1. 壓根沒拷貝 No Copy at All

5.1.1 賦值操作

>>> a = np.arange(12)
>>> b = a # no new object is created
>>> b is a # a and b are two names for the same ndarray object
True
>>> b.shape = 3,4 # changes the shape of a
>>> a.shape
(3, 4)

5.1.2 Python中傳遞可變對象的引用不會copy

>>> def f(x):
... print(id(x))
...
>>> id(a) # id is a unique identifier of an object
148293216
>>> f(a)
148293216

2. 淺拷貝 View or Shallow Copy

shape獨立，data共享

Different array objects can share the same data. The view method creates a new array object that looks at the same data.

>>> c = a.view()
>>> c is a
False
>>> c.base is a # c is a view of the data owned by a
True
>>> c.flags.owndata
False
>>>

# 改變c的shape，a的shape不改變
>>> c.shape = 2,6 # a's shape doesn't change
>>> a.shape
(3, 4)
>>> c.shape
(2, 6)

# 改變c的data，a的data改變
>>> c[0,4] = 1234 # a's data changes
>>> a
array([[ 0, 1, 2, 3],
[1234, 5, 6, 7],
[ 8, 9, 10, 11]])

切片操作也是返回一個view

Slicing an array returns a view of it:

>>> s = a[ : , 1:3] # spaces added for clarity; could also be written "s = a[:,1:3]"
>>> s[:] = 10 # s[:] is a view of s. Note the difference between s=10 and s[:]=10
>>> a
array([[ 0, 10, 10, 3],
[1234, 10, 10, 7],
[ 8, 10, 10, 11]])

3. 深拷貝 Deep Copy

所謂深拷貝就是複製一份數據嘍！

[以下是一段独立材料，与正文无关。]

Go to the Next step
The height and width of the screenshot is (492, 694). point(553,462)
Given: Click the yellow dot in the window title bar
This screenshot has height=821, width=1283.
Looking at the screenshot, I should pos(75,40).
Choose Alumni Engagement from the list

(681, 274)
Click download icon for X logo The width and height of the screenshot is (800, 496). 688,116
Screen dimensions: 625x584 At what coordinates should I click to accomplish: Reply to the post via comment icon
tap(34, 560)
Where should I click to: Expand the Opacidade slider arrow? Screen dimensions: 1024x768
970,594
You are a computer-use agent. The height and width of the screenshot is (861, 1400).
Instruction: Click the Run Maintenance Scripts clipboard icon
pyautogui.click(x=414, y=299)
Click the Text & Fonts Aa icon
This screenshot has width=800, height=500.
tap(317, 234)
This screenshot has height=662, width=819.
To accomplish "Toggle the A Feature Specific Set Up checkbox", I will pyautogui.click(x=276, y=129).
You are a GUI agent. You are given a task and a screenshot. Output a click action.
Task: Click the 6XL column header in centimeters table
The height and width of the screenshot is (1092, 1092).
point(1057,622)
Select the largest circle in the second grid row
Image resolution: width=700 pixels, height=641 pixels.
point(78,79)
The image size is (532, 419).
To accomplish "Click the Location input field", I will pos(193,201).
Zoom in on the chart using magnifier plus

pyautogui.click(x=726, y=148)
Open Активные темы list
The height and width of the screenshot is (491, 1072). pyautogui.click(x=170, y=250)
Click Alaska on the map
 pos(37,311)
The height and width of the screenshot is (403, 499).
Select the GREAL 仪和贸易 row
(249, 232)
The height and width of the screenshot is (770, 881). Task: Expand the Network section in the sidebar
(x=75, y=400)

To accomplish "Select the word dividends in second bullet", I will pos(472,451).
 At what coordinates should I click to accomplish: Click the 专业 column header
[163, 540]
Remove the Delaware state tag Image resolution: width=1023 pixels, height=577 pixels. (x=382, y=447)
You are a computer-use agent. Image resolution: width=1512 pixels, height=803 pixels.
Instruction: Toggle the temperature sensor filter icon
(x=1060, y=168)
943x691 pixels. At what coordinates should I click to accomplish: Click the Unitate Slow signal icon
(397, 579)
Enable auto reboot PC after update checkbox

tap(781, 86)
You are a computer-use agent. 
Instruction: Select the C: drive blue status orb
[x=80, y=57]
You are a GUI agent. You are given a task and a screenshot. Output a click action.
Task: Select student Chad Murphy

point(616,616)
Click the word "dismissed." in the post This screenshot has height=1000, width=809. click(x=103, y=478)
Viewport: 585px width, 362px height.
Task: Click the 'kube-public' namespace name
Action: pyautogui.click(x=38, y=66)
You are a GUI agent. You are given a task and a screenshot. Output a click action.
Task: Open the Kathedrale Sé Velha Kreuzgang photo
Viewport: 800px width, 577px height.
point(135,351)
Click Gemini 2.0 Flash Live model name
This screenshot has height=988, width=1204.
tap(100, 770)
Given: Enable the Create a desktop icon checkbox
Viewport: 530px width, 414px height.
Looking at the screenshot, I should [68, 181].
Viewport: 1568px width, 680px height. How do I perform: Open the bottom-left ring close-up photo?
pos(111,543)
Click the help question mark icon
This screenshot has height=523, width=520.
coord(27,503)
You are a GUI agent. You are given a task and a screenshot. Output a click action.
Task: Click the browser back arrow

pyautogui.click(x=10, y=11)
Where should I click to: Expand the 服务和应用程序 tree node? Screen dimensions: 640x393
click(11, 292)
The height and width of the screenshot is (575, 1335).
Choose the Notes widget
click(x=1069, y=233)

原來np就由copy方法可直接拷貝！

The copy method makes a complete copy of the array and its data.

# 使用copy方複製對象
>>> d = a.copy() # a new array object with new data is created

# 新對象不同
>>> d is a
False

# 數據base不同
>>> d.base is a # d doesn't share anything with a
False

# 修改d數據，a沒改變
>>> d[0,0] = 9999
>>> a
array([[ 0, 10, 10, 3],
[1234, 10, 10, 7],
[ 8, 10, 10, 11]])

copy方法一般用在切片之後，原array沒用了，copy僅需要繼續使用的數據array，更省內存啦。

Sometimes copy should be called after slicing if the original array is not required anymore. For example, suppose
a is a huge intermediate result and the final result b only contains a small fraction of a, a deep copy should be made
when constructing b with slicing:

>>> a = np.arange(int(1e8))
>>> b = a[:100].copy()
>>> del a # the memory of ``a`` can be released.

六、方法&函數總覽

Array Creation arange, array, copy, empty, empty_like, eye, fromfile, fromfunction,
identity, linspace, logspace, mgrid, ogrid, ones, ones_like, r, zeros, zeros_like

Conversions ndarray.astype, atleast_1d, atleast_2d, atleast_3d, mat

Manipulations array_split, column_stack, concatenate, diagonal, dsplit, dstack, hsplit,
hstack, ndarray.item, newaxis, ravel, repeat, reshape, resize, squeeze, swapaxes,
take, transpose, vsplit, vstack

Questions all, any, nonzero, where

Ordering argmax, argmin, argsort, max, min, ptp, searchsorted, sort

Operations choose, compress, cumprod, cumsum, inner, ndarray.fill, imag, prod, put, putmask,
real, sum

Basic Statistics cov, mean, std, var

Basic Linear Algebra cross, dot, outer, linalg.svd, vdot

基礎部分差不多了，還有一些花哨的技巧，後面更新。。。